INFORMATION START
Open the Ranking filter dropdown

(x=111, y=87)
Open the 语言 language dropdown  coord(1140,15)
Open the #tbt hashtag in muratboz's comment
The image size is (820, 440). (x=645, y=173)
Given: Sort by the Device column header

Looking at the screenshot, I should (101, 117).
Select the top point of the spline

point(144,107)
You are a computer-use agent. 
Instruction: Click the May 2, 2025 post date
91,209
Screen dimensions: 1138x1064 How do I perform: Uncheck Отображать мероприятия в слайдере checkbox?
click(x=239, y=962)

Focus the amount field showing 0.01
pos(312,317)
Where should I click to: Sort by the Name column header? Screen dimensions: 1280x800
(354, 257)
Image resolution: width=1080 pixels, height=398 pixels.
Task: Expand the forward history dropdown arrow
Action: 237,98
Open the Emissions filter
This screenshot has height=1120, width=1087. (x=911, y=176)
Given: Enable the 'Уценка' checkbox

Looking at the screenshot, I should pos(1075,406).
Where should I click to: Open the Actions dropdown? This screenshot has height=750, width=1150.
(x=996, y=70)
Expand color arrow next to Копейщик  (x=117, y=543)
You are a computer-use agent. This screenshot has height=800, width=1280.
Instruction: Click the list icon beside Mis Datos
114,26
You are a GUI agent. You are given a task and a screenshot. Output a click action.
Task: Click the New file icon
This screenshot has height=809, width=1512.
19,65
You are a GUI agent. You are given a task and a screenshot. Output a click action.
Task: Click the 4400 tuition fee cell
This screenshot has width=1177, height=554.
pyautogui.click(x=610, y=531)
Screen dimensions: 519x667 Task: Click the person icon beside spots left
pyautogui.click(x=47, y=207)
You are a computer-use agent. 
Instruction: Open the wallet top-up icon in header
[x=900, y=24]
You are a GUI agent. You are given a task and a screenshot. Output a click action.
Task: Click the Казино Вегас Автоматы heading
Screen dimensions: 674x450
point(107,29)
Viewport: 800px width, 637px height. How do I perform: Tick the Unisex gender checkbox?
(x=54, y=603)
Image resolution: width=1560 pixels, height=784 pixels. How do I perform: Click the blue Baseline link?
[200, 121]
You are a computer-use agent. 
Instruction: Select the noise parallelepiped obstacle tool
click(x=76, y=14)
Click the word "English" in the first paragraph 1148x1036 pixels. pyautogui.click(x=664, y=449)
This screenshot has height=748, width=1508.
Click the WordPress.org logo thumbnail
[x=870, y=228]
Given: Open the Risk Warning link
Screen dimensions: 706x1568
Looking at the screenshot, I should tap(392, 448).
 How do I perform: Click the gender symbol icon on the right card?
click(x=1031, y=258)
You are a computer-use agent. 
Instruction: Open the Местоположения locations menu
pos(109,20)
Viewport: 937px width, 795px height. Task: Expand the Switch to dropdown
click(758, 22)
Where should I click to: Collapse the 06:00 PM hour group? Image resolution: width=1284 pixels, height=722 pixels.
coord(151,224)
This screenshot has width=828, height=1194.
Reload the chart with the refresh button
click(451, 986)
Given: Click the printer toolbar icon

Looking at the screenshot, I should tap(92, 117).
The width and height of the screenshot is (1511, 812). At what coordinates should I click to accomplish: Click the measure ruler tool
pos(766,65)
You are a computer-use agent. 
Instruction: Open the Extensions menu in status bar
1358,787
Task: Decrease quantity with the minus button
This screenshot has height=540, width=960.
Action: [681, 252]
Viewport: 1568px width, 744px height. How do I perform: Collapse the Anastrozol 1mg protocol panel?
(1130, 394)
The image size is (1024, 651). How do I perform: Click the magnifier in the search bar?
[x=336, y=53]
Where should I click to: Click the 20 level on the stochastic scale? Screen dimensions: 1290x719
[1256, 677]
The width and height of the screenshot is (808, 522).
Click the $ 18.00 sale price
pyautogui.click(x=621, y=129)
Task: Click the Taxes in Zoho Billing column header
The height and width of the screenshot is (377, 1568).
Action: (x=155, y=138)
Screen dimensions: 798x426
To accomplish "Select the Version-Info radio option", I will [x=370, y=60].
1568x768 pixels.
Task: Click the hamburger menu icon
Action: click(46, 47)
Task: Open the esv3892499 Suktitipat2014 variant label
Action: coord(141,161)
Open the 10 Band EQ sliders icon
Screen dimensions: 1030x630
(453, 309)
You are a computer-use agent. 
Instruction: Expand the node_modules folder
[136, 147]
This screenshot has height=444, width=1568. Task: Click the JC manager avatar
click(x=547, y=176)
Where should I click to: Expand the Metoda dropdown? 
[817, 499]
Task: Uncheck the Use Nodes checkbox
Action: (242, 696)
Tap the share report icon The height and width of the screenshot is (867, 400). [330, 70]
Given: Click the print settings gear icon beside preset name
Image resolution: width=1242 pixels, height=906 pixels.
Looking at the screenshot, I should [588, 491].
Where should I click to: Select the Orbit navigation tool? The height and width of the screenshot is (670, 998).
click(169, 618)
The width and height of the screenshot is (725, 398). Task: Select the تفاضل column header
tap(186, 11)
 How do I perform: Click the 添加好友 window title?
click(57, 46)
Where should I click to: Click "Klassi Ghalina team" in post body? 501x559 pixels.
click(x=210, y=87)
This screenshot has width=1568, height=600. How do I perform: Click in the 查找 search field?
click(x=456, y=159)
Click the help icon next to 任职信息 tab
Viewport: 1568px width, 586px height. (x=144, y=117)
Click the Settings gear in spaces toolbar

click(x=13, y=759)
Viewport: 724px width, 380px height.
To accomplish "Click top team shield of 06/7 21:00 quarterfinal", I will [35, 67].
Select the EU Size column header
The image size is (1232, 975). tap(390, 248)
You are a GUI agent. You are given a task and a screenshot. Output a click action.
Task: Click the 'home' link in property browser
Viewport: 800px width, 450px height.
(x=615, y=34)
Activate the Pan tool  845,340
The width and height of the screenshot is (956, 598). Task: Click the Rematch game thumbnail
INFORMATION END
AIM OF THE TASK: When you output the entries, keep every line exactly as it appears above.

SOLUTION BELOW:
Open the Ranking filter dropdown

(x=111, y=87)
Open the 语言 language dropdown  coord(1140,15)
Open the #tbt hashtag in muratboz's comment
The image size is (820, 440). (x=645, y=173)
Given: Sort by the Device column header

Looking at the screenshot, I should (101, 117).
Select the top point of the spline

point(144,107)
You are a computer-use agent. 
Instruction: Click the May 2, 2025 post date
91,209
Screen dimensions: 1138x1064 How do I perform: Uncheck Отображать мероприятия в слайдере checkbox?
click(x=239, y=962)

Focus the amount field showing 0.01
pos(312,317)
Where should I click to: Sort by the Name column header? Screen dimensions: 1280x800
(354, 257)
Image resolution: width=1080 pixels, height=398 pixels.
Task: Expand the forward history dropdown arrow
Action: 237,98
Open the Emissions filter
This screenshot has height=1120, width=1087. (x=911, y=176)
Given: Enable the 'Уценка' checkbox

Looking at the screenshot, I should pos(1075,406).
Where should I click to: Open the Actions dropdown? This screenshot has height=750, width=1150.
(x=996, y=70)
Expand color arrow next to Копейщик  (x=117, y=543)
You are a computer-use agent. This screenshot has height=800, width=1280.
Instruction: Click the list icon beside Mis Datos
114,26
You are a GUI agent. You are given a task and a screenshot. Output a click action.
Task: Click the New file icon
This screenshot has height=809, width=1512.
19,65
You are a GUI agent. You are given a task and a screenshot. Output a click action.
Task: Click the 4400 tuition fee cell
This screenshot has width=1177, height=554.
pyautogui.click(x=610, y=531)
Screen dimensions: 519x667 Task: Click the person icon beside spots left
pyautogui.click(x=47, y=207)
You are a computer-use agent. 
Instruction: Open the wallet top-up icon in header
[x=900, y=24]
You are a GUI agent. You are given a task and a screenshot. Output a click action.
Task: Click the Казино Вегас Автоматы heading
Screen dimensions: 674x450
point(107,29)
Viewport: 800px width, 637px height. How do I perform: Tick the Unisex gender checkbox?
(x=54, y=603)
Image resolution: width=1560 pixels, height=784 pixels. How do I perform: Click the blue Baseline link?
[200, 121]
You are a computer-use agent. 
Instruction: Select the noise parallelepiped obstacle tool
click(x=76, y=14)
Click the word "English" in the first paragraph 1148x1036 pixels. pyautogui.click(x=664, y=449)
This screenshot has height=748, width=1508.
Click the WordPress.org logo thumbnail
[x=870, y=228]
Given: Open the Risk Warning link
Screen dimensions: 706x1568
Looking at the screenshot, I should tap(392, 448).
 How do I perform: Click the gender symbol icon on the right card?
click(x=1031, y=258)
You are a computer-use agent. 
Instruction: Open the Местоположения locations menu
pos(109,20)
Viewport: 937px width, 795px height. Task: Expand the Switch to dropdown
click(758, 22)
Where should I click to: Collapse the 06:00 PM hour group? Image resolution: width=1284 pixels, height=722 pixels.
coord(151,224)
This screenshot has width=828, height=1194.
Reload the chart with the refresh button
click(451, 986)
Given: Click the printer toolbar icon

Looking at the screenshot, I should tap(92, 117).
The width and height of the screenshot is (1511, 812). At what coordinates should I click to accomplish: Click the measure ruler tool
pos(766,65)
You are a computer-use agent. 
Instruction: Open the Extensions menu in status bar
1358,787
Task: Decrease quantity with the minus button
This screenshot has height=540, width=960.
Action: [681, 252]
Viewport: 1568px width, 744px height. How do I perform: Collapse the Anastrozol 1mg protocol panel?
(1130, 394)
The image size is (1024, 651). How do I perform: Click the magnifier in the search bar?
[x=336, y=53]
Where should I click to: Click the 20 level on the stochastic scale? Screen dimensions: 1290x719
[1256, 677]
The width and height of the screenshot is (808, 522).
Click the $ 18.00 sale price
pyautogui.click(x=621, y=129)
Task: Click the Taxes in Zoho Billing column header
The height and width of the screenshot is (377, 1568).
Action: (x=155, y=138)
Screen dimensions: 798x426
To accomplish "Select the Version-Info radio option", I will [x=370, y=60].
1568x768 pixels.
Task: Click the hamburger menu icon
Action: click(46, 47)
Task: Open the esv3892499 Suktitipat2014 variant label
Action: coord(141,161)
Open the 10 Band EQ sliders icon
Screen dimensions: 1030x630
(453, 309)
You are a computer-use agent. 
Instruction: Expand the node_modules folder
[136, 147]
This screenshot has height=444, width=1568. Task: Click the JC manager avatar
click(x=547, y=176)
Where should I click to: Expand the Metoda dropdown? 
[817, 499]
Task: Uncheck the Use Nodes checkbox
Action: (242, 696)
Tap the share report icon The height and width of the screenshot is (867, 400). [330, 70]
Given: Click the print settings gear icon beside preset name
Image resolution: width=1242 pixels, height=906 pixels.
Looking at the screenshot, I should [588, 491].
Where should I click to: Select the Orbit navigation tool? The height and width of the screenshot is (670, 998).
click(169, 618)
The width and height of the screenshot is (725, 398). Task: Select the تفاضل column header
tap(186, 11)
 How do I perform: Click the 添加好友 window title?
click(57, 46)
Where should I click to: Click "Klassi Ghalina team" in post body? 501x559 pixels.
click(x=210, y=87)
This screenshot has width=1568, height=600. How do I perform: Click in the 查找 search field?
click(x=456, y=159)
Click the help icon next to 任职信息 tab
Viewport: 1568px width, 586px height. (x=144, y=117)
Click the Settings gear in spaces toolbar

click(x=13, y=759)
Viewport: 724px width, 380px height.
To accomplish "Click top team shield of 06/7 21:00 quarterfinal", I will [35, 67].
Select the EU Size column header
The image size is (1232, 975). tap(390, 248)
You are a GUI agent. You are given a task and a screenshot. Output a click action.
Task: Click the 'home' link in property browser
Viewport: 800px width, 450px height.
(x=615, y=34)
Activate the Pan tool  845,340
The width and height of the screenshot is (956, 598). Task: Click the Rematch game thumbnail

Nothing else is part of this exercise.